- What needs to be done:
The line that contains "Добавить остановку в избранное (687, 344)" marks the end: retype the data below exactly from its first line through that line.

##### Supplied records

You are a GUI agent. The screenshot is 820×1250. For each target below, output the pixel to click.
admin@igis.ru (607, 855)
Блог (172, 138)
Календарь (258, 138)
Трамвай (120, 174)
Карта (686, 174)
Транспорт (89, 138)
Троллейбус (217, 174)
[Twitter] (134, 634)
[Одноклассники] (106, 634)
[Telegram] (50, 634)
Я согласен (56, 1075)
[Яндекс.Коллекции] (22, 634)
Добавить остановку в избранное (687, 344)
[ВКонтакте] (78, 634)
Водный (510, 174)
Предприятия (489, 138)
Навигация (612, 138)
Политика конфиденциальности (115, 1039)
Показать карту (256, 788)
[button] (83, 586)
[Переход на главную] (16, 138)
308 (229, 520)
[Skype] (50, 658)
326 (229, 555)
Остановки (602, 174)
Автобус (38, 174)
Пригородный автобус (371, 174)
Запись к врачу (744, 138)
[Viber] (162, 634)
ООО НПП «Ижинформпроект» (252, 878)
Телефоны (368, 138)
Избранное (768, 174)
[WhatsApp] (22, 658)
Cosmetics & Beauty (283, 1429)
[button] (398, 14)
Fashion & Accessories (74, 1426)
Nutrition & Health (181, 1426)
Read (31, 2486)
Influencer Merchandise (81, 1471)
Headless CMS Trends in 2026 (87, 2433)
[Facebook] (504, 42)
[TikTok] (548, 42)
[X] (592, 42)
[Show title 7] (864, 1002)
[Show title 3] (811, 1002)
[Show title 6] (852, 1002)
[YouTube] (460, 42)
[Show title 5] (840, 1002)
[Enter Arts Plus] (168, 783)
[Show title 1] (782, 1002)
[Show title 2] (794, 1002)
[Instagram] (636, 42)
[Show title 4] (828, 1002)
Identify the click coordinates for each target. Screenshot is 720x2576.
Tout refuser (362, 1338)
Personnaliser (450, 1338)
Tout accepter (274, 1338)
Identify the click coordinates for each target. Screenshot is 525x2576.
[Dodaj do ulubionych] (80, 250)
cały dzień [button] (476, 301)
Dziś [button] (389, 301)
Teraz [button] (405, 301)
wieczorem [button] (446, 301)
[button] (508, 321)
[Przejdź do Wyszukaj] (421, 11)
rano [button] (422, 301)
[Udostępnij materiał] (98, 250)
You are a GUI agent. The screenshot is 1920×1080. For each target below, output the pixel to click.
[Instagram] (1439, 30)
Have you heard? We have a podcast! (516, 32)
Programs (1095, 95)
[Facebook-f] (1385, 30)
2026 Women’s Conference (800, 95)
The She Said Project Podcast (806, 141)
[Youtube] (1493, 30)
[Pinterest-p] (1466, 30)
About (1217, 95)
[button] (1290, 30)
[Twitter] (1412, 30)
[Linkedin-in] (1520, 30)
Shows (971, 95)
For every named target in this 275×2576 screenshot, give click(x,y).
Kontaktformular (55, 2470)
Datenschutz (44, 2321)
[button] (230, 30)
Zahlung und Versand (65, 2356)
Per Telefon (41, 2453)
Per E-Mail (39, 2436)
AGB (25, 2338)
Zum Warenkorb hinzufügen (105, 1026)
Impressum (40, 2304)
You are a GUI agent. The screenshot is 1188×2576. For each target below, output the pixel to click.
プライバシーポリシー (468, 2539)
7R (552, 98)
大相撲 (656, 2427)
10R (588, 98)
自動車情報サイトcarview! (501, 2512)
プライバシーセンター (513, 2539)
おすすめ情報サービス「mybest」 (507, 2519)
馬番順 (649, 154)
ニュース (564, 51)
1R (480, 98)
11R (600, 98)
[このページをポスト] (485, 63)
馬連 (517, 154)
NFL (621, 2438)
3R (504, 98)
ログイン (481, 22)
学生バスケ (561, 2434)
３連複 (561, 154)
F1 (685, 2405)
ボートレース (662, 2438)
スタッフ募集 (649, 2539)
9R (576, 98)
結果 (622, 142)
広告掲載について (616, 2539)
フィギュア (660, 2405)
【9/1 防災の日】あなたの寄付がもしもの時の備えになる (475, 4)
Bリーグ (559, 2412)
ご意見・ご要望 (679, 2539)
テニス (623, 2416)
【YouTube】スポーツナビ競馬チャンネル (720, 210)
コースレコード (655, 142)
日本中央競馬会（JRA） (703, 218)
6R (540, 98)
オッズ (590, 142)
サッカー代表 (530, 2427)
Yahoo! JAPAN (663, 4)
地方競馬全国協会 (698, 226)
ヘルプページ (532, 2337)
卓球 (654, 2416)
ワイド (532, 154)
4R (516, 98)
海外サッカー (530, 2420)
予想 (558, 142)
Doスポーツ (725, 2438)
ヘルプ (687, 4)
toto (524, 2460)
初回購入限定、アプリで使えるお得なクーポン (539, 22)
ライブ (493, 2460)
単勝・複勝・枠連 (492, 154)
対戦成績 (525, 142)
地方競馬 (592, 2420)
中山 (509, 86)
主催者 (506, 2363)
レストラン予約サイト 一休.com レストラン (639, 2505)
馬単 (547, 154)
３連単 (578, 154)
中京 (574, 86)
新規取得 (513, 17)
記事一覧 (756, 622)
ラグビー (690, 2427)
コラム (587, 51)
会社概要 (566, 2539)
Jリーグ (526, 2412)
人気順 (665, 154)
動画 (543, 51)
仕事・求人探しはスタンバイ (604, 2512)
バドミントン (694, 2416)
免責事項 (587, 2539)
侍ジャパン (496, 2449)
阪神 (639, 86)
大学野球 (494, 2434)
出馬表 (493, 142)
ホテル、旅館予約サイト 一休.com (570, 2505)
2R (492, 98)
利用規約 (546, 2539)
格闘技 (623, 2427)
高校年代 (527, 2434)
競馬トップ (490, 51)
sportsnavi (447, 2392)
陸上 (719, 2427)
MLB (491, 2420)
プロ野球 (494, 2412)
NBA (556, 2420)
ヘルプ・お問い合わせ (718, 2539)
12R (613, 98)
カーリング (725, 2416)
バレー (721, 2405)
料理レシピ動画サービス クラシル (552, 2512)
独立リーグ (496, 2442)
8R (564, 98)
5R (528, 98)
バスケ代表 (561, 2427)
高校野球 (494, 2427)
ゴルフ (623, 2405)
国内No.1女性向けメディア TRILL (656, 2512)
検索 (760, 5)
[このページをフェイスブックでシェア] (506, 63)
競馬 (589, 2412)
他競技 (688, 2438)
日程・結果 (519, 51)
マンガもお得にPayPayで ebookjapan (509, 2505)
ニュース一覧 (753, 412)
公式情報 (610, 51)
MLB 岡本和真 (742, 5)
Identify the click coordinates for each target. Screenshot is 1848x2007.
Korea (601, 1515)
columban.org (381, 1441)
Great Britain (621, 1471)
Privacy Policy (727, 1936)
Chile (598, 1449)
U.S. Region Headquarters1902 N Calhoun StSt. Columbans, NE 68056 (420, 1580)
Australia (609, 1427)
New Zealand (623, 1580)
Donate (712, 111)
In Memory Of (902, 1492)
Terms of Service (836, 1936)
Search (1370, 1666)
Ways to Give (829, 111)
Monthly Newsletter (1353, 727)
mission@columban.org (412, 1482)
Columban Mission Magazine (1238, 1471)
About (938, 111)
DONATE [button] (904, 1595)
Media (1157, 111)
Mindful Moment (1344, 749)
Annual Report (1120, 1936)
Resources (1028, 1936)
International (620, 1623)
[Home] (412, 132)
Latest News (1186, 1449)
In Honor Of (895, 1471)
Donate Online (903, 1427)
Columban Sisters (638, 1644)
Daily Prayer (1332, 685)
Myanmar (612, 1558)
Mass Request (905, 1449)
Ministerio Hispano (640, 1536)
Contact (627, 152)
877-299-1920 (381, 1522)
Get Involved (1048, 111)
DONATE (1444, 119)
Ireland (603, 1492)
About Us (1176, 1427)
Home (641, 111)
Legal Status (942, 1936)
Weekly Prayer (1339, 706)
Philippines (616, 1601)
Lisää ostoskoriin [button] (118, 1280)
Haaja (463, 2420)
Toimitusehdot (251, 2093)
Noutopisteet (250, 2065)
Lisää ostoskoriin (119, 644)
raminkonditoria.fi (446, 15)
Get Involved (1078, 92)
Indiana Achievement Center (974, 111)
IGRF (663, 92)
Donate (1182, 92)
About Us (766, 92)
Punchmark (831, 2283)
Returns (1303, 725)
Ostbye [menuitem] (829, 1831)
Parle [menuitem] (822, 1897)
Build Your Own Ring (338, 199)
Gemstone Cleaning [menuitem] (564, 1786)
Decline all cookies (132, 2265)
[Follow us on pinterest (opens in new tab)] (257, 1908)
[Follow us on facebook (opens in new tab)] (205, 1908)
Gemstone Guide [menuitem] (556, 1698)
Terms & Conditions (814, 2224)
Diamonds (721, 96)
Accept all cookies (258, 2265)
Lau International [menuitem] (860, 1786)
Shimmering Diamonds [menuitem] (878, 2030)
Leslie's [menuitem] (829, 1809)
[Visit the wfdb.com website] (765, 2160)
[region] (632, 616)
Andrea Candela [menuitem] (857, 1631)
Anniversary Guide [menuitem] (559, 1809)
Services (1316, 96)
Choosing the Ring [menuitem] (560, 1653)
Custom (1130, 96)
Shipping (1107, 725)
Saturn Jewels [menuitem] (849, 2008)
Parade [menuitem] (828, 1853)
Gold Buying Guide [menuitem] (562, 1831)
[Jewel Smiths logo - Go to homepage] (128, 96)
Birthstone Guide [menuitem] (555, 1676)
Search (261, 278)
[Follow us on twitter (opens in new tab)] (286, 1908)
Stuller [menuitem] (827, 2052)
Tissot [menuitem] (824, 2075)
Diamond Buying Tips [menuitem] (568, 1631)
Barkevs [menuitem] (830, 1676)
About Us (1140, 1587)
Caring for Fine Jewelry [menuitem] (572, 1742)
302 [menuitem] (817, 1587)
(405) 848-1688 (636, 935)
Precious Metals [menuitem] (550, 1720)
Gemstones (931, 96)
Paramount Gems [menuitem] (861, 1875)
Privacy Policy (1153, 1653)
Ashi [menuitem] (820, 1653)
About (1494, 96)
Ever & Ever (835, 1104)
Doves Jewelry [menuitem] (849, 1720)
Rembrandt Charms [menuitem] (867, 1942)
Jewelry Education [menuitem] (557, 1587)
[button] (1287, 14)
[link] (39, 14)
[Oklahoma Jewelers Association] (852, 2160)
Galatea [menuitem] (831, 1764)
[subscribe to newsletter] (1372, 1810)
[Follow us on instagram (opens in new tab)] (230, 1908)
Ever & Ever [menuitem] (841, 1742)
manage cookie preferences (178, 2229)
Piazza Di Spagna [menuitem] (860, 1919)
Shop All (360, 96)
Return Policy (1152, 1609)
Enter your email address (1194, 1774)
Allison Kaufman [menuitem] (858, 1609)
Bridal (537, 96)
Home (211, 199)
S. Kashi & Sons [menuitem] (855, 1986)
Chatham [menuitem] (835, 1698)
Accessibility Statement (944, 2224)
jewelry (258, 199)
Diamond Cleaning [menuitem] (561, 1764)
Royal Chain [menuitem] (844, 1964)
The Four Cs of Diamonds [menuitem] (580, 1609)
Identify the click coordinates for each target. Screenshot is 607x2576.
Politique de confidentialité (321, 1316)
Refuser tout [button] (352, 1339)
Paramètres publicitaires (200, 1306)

##########

- Solution to the exercise:
You are a GUI agent. The screenshot is 820×1250. For each target below, output the pixel to click.
admin@igis.ru (607, 855)
Блог (172, 138)
Календарь (258, 138)
Трамвай (120, 174)
Карта (686, 174)
Транспорт (89, 138)
Троллейбус (217, 174)
[Twitter] (134, 634)
[Одноклассники] (106, 634)
[Telegram] (50, 634)
Я согласен (56, 1075)
[Яндекс.Коллекции] (22, 634)
Добавить остановку в избранное (687, 344)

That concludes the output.